All of which is a deft way of introducing our subject today: The Mystery of Consciousness. It's one of the biggest unknowns, right up there with the origin of life. But it's under a multi-pronged assault by scientists, who vow to crack the code of the mind in the same way that they are deciphering the human genome. It's all very exciting, with the one catch that no one can really agree on what the mind is.

"With consciousness, there is no agreement on anything," says Giulio Tononi, a professor of psychiatry at the University of Wisconsin at Madison, "except it's very difficult."

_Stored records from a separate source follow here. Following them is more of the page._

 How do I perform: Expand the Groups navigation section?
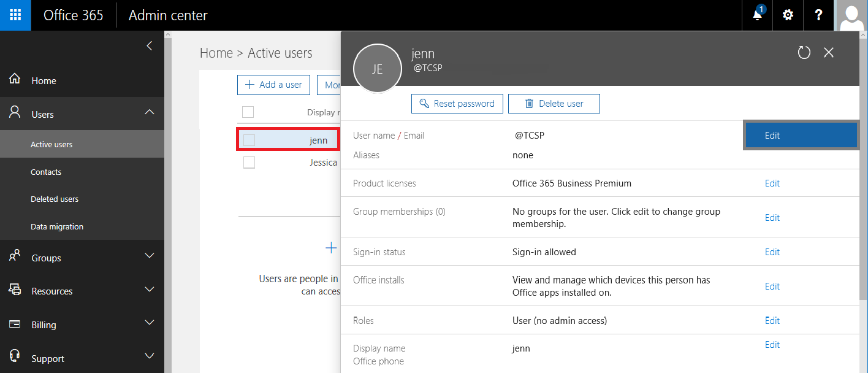tap(149, 256)
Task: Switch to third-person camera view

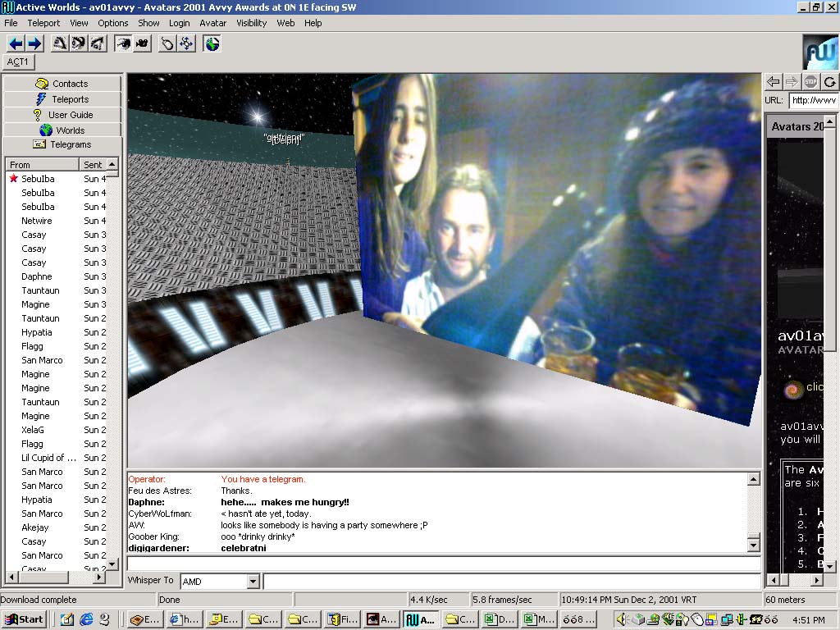Action: (x=141, y=43)
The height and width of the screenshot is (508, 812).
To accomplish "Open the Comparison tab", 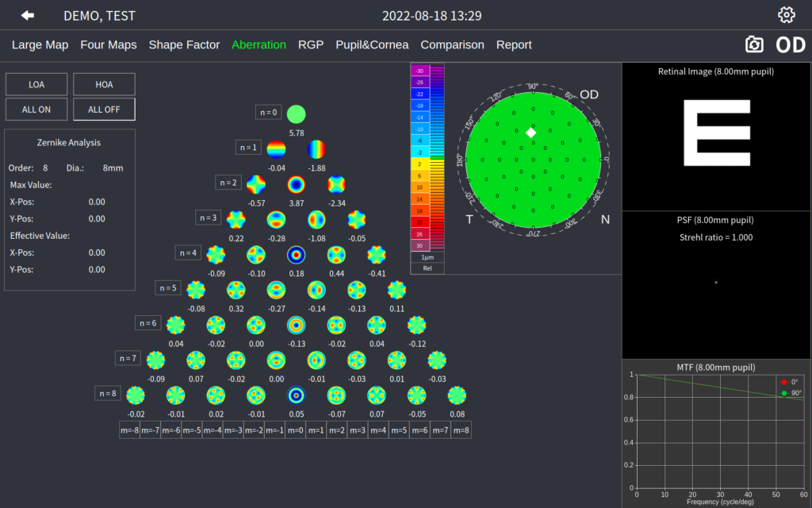I will point(452,44).
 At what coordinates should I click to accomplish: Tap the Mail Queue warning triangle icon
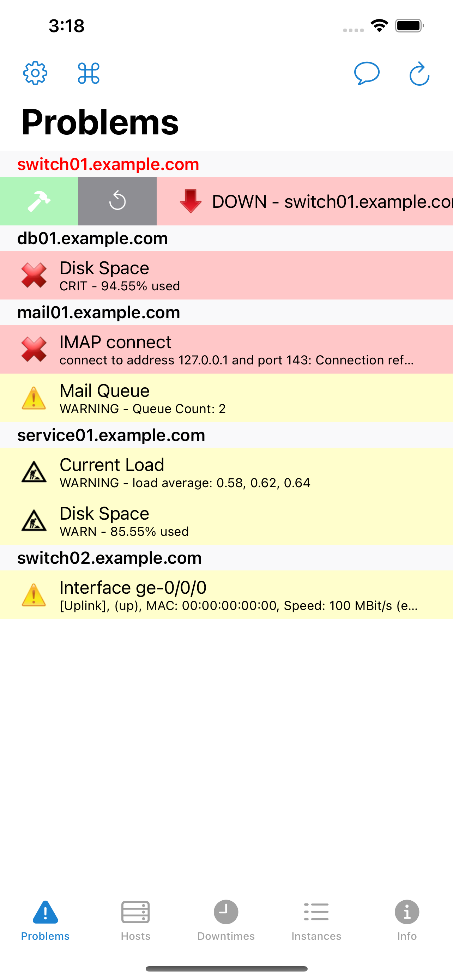(x=34, y=398)
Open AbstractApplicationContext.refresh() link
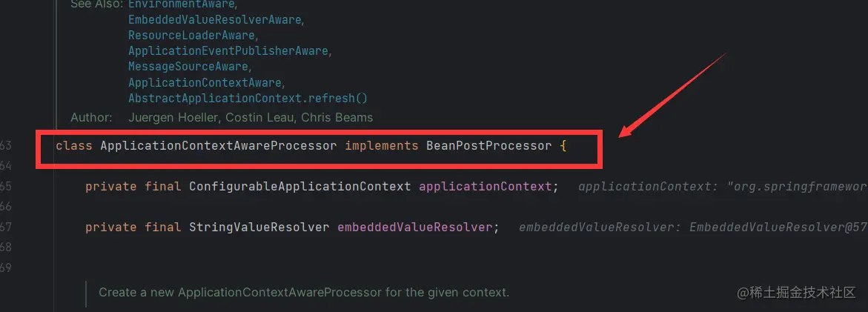 pyautogui.click(x=248, y=99)
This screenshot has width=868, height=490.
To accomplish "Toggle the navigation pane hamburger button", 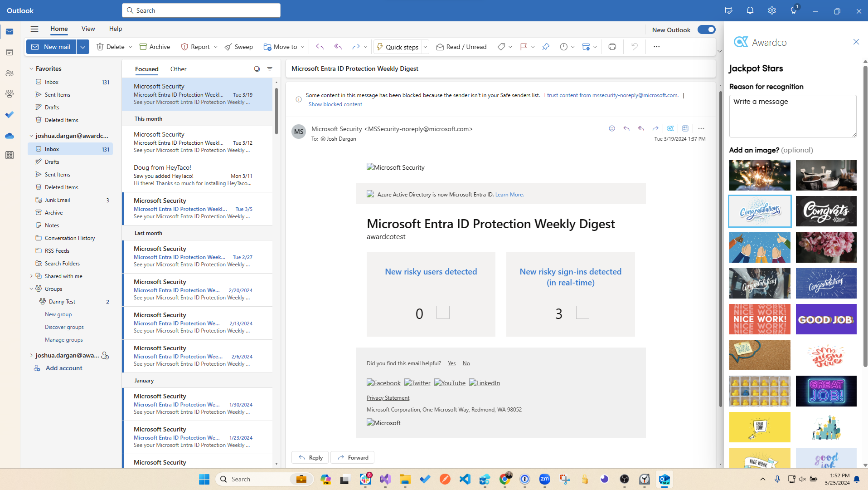I will point(34,29).
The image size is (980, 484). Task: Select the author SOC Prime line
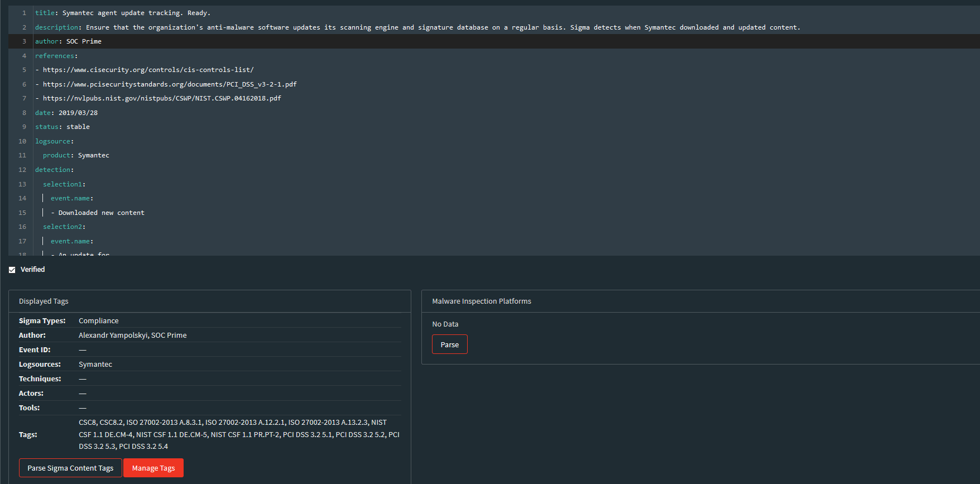[x=69, y=41]
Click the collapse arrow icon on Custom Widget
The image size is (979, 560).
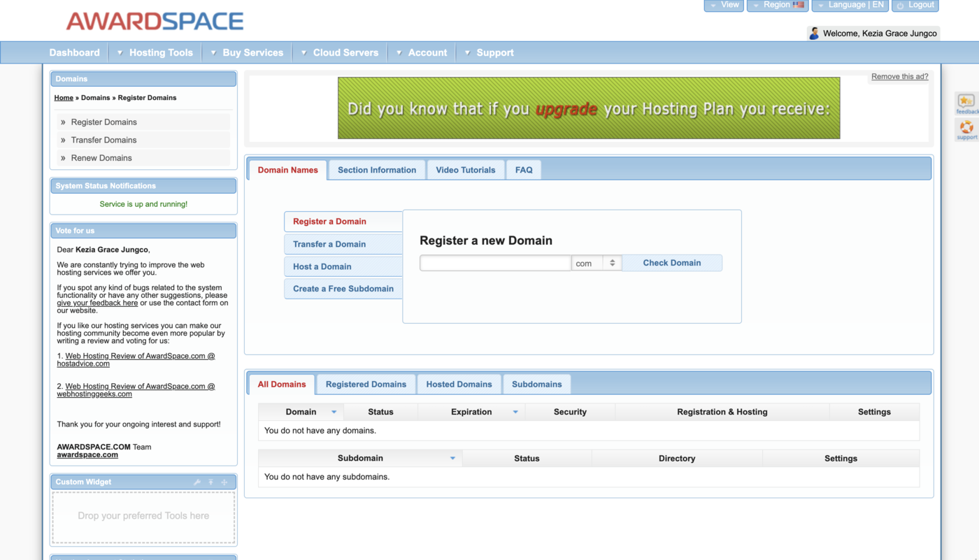tap(210, 482)
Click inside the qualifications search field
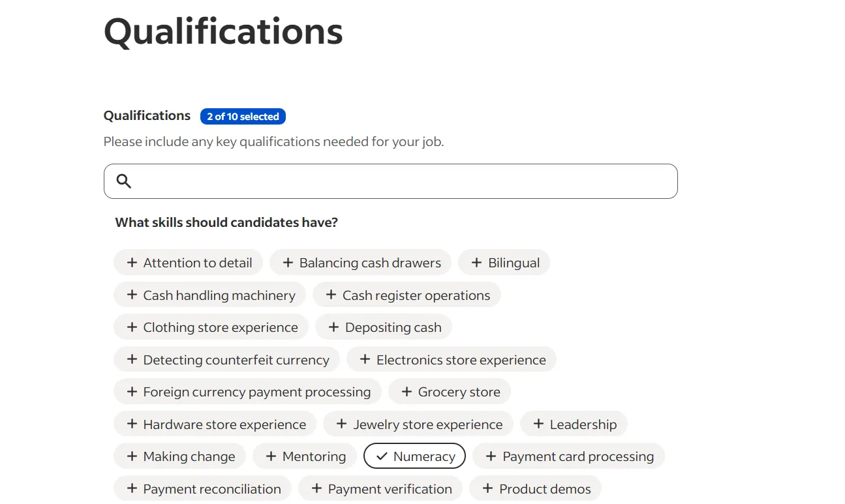 coord(390,181)
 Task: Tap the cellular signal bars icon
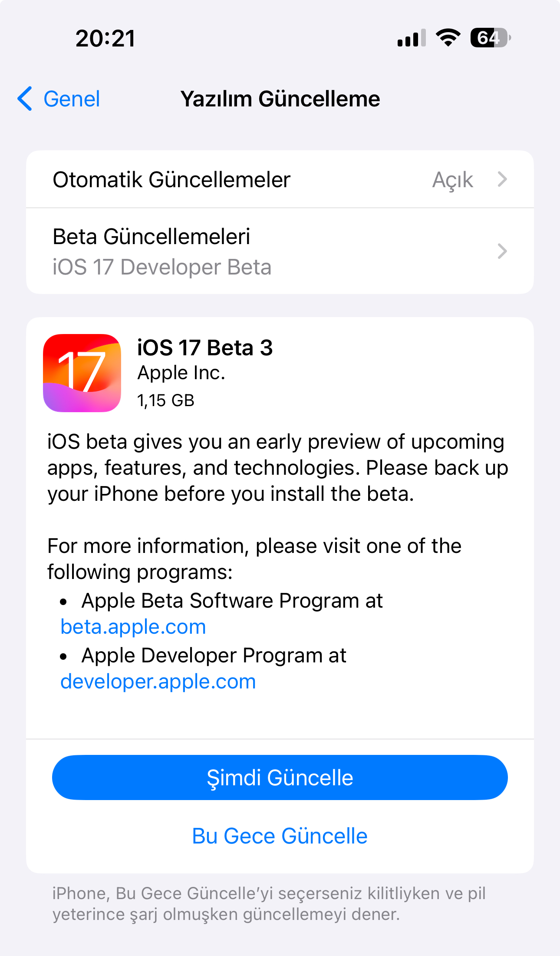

Jim Olds, who directs George Mason University's Krasnow Institute, a think tank devoted to the study of the mind, says of his field, "We're waiting for our Einstein."

The human brain is a hunk of meat that weighs about three pounds. It contains about 30 billion cells, called neurons. The networking of these cells involves 100 trillion meeting points, or synapses. This is the most complex object in the known universe (though if we explore the stars we may eventually find organisms with brains that make ours seem as impressive as Twinkies).

Human brains can do things that no computer can match. Sure, a computer can beat a human at chess, but only with brute-force calculation of every conceivable move. The most sophisticated robots still lack the basic smarts of a 2-year-old, who can perceive the world in three dimensions and go searching for a kitty cat while somehow avoiding the jutting edge of the coffee table. Negotiating the world requires massive bandwidth.

"The engineering problems that we humans solve as we see and walk and plan and make it through the day are far more challenging than landing on the moon or sequencing the human genome," psychologist Steven Pinker writes in his book "How the Mind Works."

Beyond the basics of perception and motor skills, the human brain has a premium feature: consciousness. You could also call it sentience, or self-awareness, or just the thing that makes it such a drag to be devoured by a mindless oceanic carnivore. This is what keeps us from being zombies. We perceive ourselves as actors on the stage of life. We sense that there's an "I" somewhere inside our skull.

"Consciousness is a big thing," Tononi says. "It is the single biggest thing of all. It is the only thing we really care about in the end."

But we don't understand it. We don't know how, in the words of philosopher Colin McGinn, "the water of the physical brain is turned into the wine of consciousness."

Will we ever know?

Earlier this year, Jim Olds gathered a bunch of big thinkers at George Mason University for a two-day conference on the mind. He and his allies want the federal government to invest $4 billion in an initiative that would be called the "Decade of the Mind." This would be a follow-up to a 1990s program called the "Decade of the Brain," which brought increased attention to neuroscience. The new initiative would be an attempt to take science into a realm previously explored only by philosophers, theologians and mountaintop yogis.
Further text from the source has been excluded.